在 2022/1/24 下午5:39, Max Gurtovoy 写道:
A typical cloud provider SR-IOV use case is to create many VFs for
use by guest VMs. The VFs may not be assigned to a VM until a user
requests a VM of a certain size, e.g., number of CPUs. A VF may need
MSI-X vectors proportional to the number of CPUs in the VM, but there is
no standard way today in the spec to change the number of MSI-X vectors
supported by a VF, although there are some operating systems that
support this.

Introduce new admin commands for a generic interrupt vector management
for PCI VFs. For now, this mechanism will manage the MSI-X interrupt
vectors assignments of a VF by its parent PF.
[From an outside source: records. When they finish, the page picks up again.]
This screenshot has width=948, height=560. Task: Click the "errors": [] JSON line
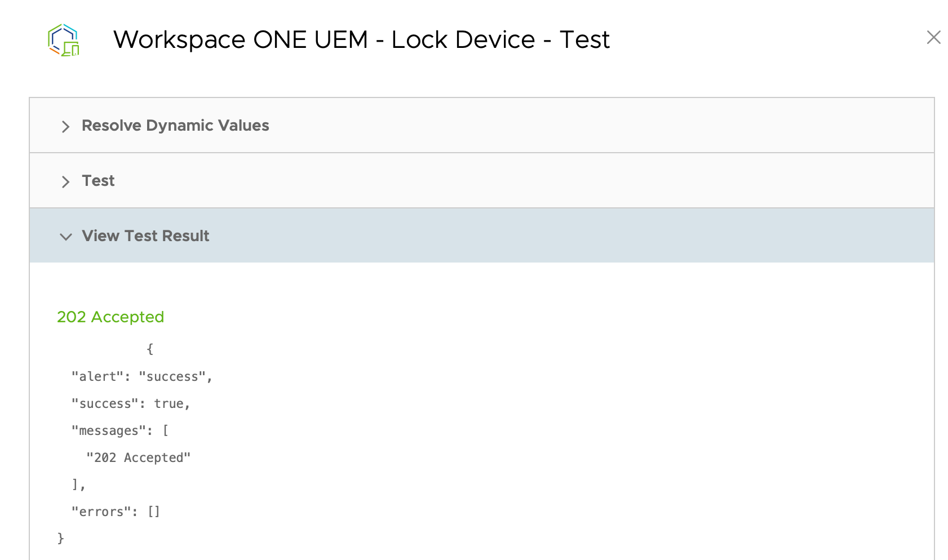click(x=116, y=512)
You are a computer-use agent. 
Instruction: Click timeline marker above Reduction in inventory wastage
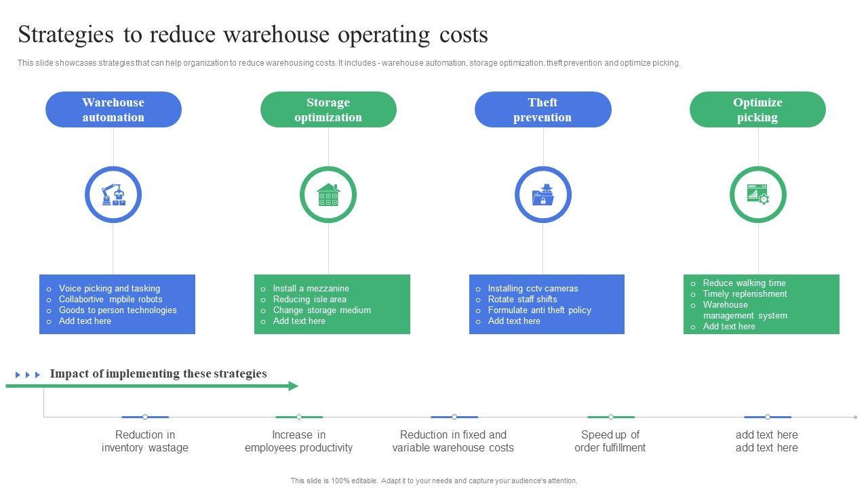point(145,417)
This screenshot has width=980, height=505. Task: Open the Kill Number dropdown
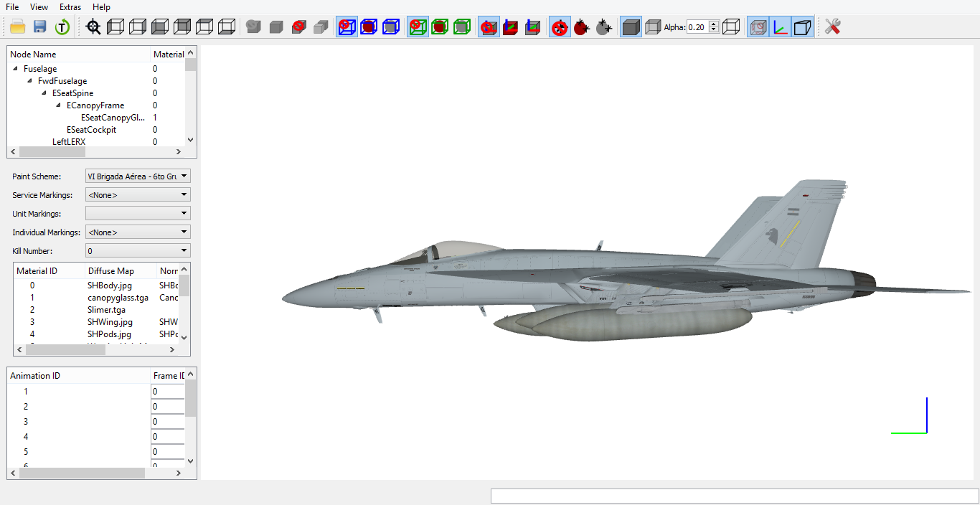tap(138, 250)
These admin commands will be easily extended, if needed, for other types
of interrupt vectors in the future with backward compatibility to old
drivers and devices.

Reviewed-by: Parav Pandit <[email protected]>
Signed-off-by: Max Gurtovoy <[email protected]>
---
  admin-virtq.tex | 150 +++++++++++++++++++++++++++++++++++++++++++++++-
  content.tex     |  44 ++++++++++++++
  2 files changed, 192 insertions(+), 2 deletions(-)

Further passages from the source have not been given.